Mark Williamson wrote:
>> This feature is very important for quality of service aspects. How
>> many physical CPU do I have? How many CPU time can I use?
 I'm not exactly sure whether a domU needs to know this?  or do you mean dom0 
specifically?
 
 Actually, the domU itself shouldn't know this, but maybe an application 
running in domU. Imagine the following situation:
Three party setup:
1) Software vendor
2) Hosting provider
3) Customer (using Software from 1) and a virtual machine from 2))
 In case the hosting provider changes something in the setup, the 
performance decreases and Customer complains at the software vendor the 
really bad performance of the software sold. Having no chance to get at 
least number of physical cpu's assigned to domU makes problem solving 
impossible. This theoretical setup would need the interaction of a third 
party, the Hosting provider.
 If there would be a possibility for the hosting provider to provide this 
information (physical CPU assigned) to a domU, reduces the costs and 
time spend for interaction getting a third party involved in a support 
call. The information which physical CPU's are assigned to a domU does 
not affect security or encapsulation, because the domU does _not_ know 
how many physical CPU's dom0 has at all or how many of them are assigned 
to other VM's.
 The number of physical CPUs the domain's VCPUs are being scheduled across 
might change dynamically.  You can, however, change the number of VCPUs a 
domain is allocated as an indication of how many CPUs it should try to 
optimise for.  
 
 That it changes dynamically is not a problem at all. We would collect 
the data, how many physical CPU's are assigned on a 5 minute base in our 
application to keep track of it. We then can check if response times 
correlate with number of physical CPU's.
 There's also /sys/hypervisor which contains some relevant 
information.
 
Yes, that for the hint. Unfortunately is data is not enough :(
 dom0 is permitted to access more detailed information about the host machine 
through a hypercall (use "xm info" to see what's available).
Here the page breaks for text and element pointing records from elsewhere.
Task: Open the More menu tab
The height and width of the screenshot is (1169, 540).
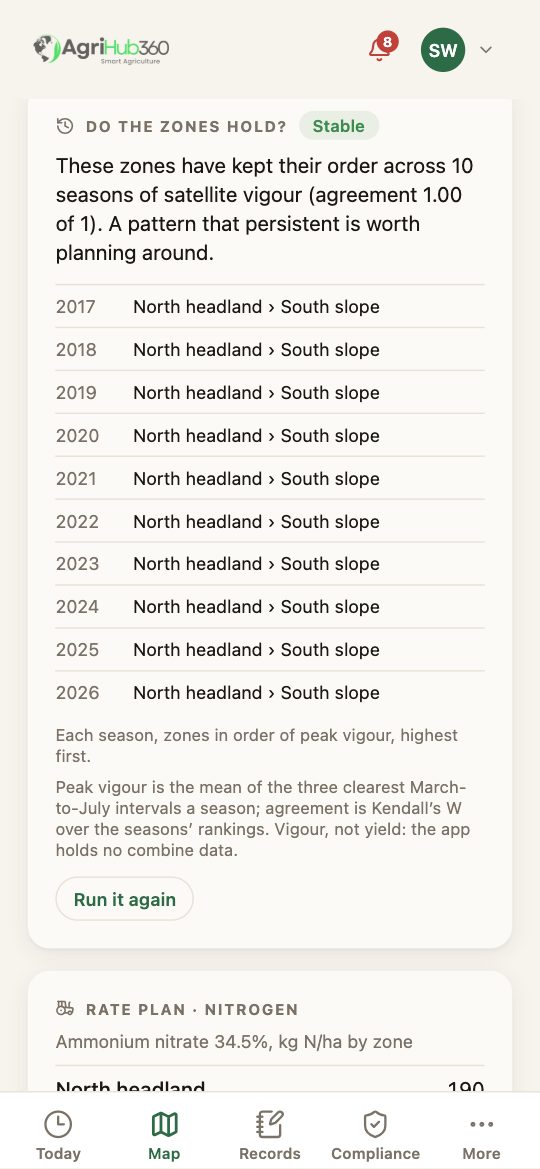Action: pos(482,1135)
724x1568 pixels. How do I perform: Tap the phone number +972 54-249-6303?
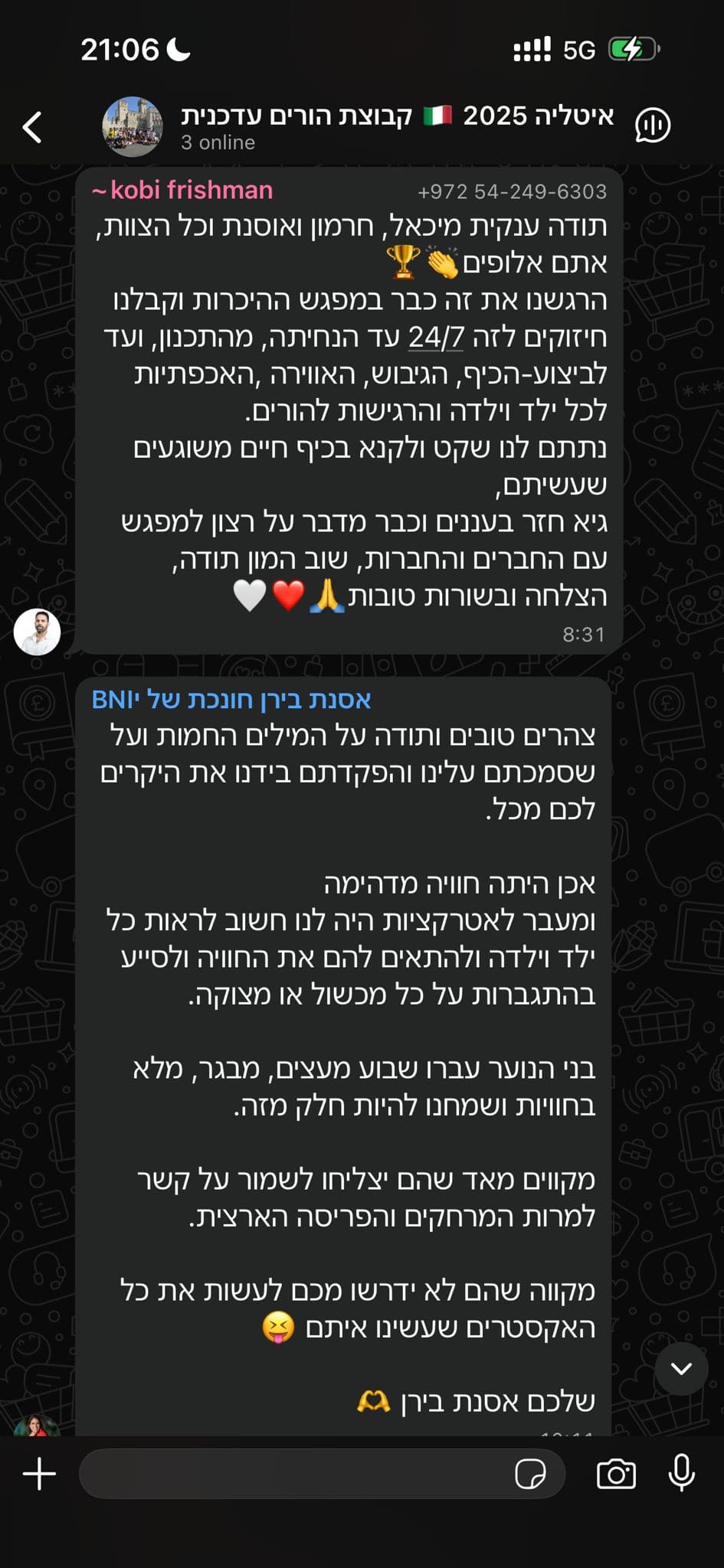point(512,191)
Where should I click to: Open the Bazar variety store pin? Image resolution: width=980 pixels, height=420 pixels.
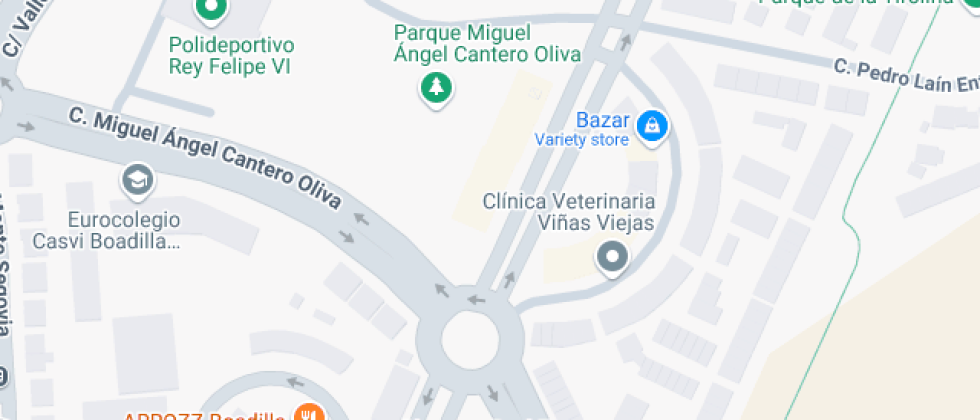652,126
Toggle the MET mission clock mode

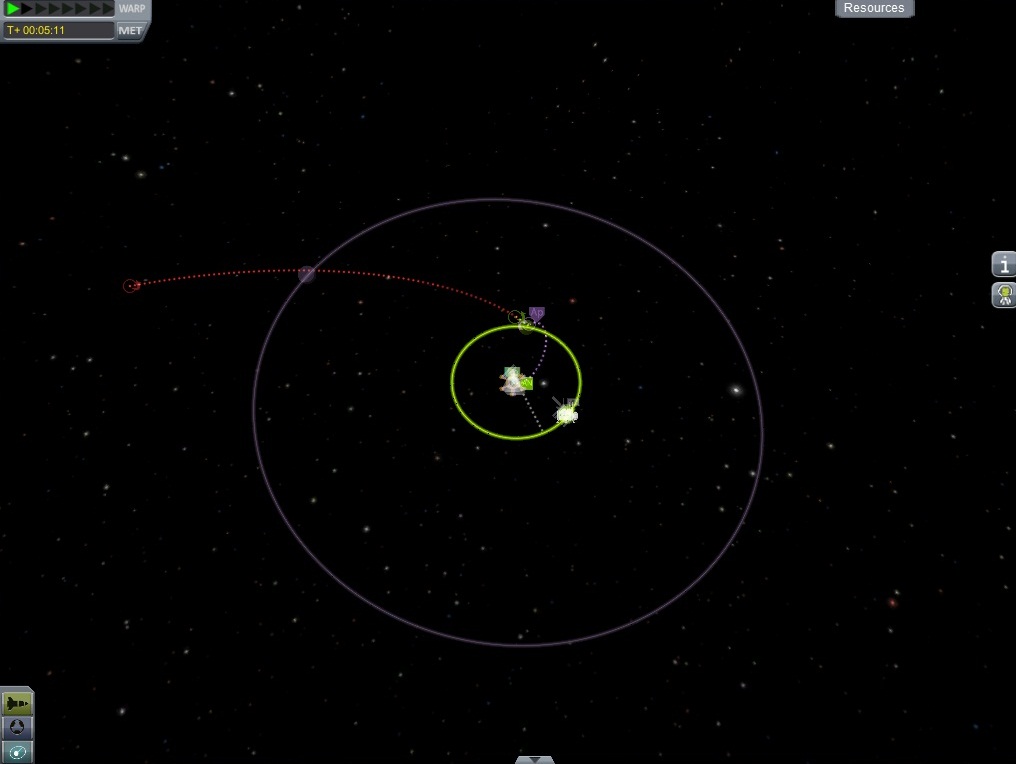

Other important > information would the real memory and the hostname of the 
 
host machine.
 I'm not sure why a domU would need to know the hostname of the host machine?  
Also, this could change during migration, so it's not a stable value.
 
 In case nothing like the physical CPU assignment will be implemented, 
domU must know, which CIM server to query to get this kind of 
information. I know that this value will change, and because of this we 
need the information. If the domO would stay the same all the time, I 
could set a parameter in my software to query the CIM server directly, 
which wouldn't work after a migration.
 The third possibility is to setup a dedicated VM which interacts between 
all available dom0's and all available domU's. But this is the last 
possible solution I'd prefer, because a third instance to manage is a 
third source of errors.
 
Cheers,
Mark
 
 
Cheers,
  Hannes
 
Basically all this information is provided by other virtualization
technologies as read only values. Having a huge hosting solution with
enterprise software running in virtual machines depends on these quality
of service aspects. Having a black box makes debugging of performance
issues impossible and thus the whole solution is not usable.
Is it possible to provide such a solution with Xen (of course only if
enabled in dom0 due to security reasons!) over the /proc or /sysfs?